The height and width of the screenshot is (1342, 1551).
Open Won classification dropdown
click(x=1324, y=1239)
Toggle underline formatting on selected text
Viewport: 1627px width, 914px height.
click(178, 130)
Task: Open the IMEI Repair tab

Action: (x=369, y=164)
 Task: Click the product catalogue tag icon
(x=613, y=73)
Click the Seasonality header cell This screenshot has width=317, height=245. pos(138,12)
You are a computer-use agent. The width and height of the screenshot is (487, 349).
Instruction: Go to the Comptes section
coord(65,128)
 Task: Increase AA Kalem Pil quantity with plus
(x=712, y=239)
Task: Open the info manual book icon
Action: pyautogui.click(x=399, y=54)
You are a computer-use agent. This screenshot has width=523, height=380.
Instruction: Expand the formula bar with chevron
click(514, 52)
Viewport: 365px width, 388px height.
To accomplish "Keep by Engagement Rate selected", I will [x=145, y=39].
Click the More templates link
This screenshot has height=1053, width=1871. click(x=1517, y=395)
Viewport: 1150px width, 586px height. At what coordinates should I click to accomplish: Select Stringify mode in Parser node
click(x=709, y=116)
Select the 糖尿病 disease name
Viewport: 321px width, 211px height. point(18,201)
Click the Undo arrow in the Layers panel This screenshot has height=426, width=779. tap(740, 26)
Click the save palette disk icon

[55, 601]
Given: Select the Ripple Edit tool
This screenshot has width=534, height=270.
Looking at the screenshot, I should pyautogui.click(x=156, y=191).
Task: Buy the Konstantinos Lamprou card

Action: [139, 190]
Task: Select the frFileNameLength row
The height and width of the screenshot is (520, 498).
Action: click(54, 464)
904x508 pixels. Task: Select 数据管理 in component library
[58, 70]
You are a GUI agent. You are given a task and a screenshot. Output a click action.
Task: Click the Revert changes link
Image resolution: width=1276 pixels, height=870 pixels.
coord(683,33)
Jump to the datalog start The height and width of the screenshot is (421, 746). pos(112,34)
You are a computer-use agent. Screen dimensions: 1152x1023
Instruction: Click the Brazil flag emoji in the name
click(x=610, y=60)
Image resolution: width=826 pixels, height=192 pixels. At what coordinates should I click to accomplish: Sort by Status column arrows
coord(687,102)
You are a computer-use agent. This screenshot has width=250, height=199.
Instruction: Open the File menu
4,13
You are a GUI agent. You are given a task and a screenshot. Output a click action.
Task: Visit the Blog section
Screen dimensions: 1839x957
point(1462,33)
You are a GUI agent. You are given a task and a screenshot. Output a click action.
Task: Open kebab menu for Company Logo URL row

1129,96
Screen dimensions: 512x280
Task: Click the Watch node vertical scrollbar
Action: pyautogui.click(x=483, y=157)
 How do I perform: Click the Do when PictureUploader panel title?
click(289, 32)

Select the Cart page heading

━━━━

_EXERCISE PROMPT_. Would you put the lines of the records above into a numbered list, starting at the line that contains "Viewport: 365px width, 388px height." and stopping after the line that contains "Action: [139, 190]", with blank lines left out?

_RESPONSE FOR THIS EXERCISE_.
1. Viewport: 365px width, 388px height.
2. To accomplish "Keep by Engagement Rate selected", I will [x=145, y=39].
3. Click the More templates link
4. This screenshot has height=1053, width=1871. click(x=1517, y=395)
5. Viewport: 1150px width, 586px height. At what coordinates should I click to accomplish: Select Stringify mode in Parser node
6. click(x=709, y=116)
7. Select the 糖尿病 disease name
8. Viewport: 321px width, 211px height. point(18,201)
9. Click the Undo arrow in the Layers panel This screenshot has height=426, width=779. tap(740, 26)
10. Click the save palette disk icon
11. [55, 601]
12. Given: Select the Ripple Edit tool
13. This screenshot has width=534, height=270.
14. Looking at the screenshot, I should pyautogui.click(x=156, y=191).
15. Task: Buy the Konstantinos Lamprou card
16. Action: [139, 190]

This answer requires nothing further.